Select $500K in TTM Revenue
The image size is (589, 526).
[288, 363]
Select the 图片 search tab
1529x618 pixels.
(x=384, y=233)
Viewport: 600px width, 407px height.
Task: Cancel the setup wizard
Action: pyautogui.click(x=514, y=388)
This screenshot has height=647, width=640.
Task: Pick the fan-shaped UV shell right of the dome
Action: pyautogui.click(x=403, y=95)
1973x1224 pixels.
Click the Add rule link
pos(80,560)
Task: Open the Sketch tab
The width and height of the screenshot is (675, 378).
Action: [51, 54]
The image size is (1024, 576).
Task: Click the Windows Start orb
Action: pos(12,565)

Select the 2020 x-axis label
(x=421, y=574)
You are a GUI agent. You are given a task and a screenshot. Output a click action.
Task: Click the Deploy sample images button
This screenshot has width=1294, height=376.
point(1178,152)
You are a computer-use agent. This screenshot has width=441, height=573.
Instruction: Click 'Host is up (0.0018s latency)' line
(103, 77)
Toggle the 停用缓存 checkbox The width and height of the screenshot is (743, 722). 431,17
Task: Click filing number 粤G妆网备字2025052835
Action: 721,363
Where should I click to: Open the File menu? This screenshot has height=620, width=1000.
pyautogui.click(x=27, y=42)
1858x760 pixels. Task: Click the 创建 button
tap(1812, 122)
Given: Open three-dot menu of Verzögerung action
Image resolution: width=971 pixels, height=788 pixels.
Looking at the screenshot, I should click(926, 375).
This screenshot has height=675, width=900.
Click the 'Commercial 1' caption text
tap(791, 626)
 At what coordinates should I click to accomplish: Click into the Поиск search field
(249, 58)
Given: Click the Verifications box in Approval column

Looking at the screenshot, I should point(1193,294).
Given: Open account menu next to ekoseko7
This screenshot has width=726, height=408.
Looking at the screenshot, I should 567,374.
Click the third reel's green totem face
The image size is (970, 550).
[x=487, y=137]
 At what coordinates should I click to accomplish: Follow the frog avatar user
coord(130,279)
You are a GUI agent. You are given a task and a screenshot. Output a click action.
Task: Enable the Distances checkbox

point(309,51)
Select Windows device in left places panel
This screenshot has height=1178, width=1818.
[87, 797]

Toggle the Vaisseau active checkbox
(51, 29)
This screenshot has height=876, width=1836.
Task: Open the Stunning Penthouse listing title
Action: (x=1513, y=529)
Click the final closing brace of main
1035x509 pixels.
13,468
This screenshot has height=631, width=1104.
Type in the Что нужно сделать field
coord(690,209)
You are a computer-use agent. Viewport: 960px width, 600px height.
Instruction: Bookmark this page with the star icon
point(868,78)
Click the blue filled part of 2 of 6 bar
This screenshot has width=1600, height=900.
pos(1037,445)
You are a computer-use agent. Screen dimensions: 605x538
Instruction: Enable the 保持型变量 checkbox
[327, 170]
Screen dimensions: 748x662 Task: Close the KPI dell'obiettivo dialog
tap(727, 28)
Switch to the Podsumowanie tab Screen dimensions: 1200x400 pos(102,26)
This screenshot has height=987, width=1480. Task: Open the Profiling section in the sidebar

* **Description of the task**: Retype nothing except the lines from the line holding "Instruction: Bookmark this" through the last line of the entries, both included.

* **Answer to this exercise**:
Instruction: Bookmark this page with the star icon
point(868,78)
Click the blue filled part of 2 of 6 bar
This screenshot has width=1600, height=900.
pos(1037,445)
You are a computer-use agent. Screen dimensions: 605x538
Instruction: Enable the 保持型变量 checkbox
[327, 170]
Screen dimensions: 748x662 Task: Close the KPI dell'obiettivo dialog
tap(727, 28)
Switch to the Podsumowanie tab Screen dimensions: 1200x400 pos(102,26)
This screenshot has height=987, width=1480. Task: Open the Profiling section in the sidebar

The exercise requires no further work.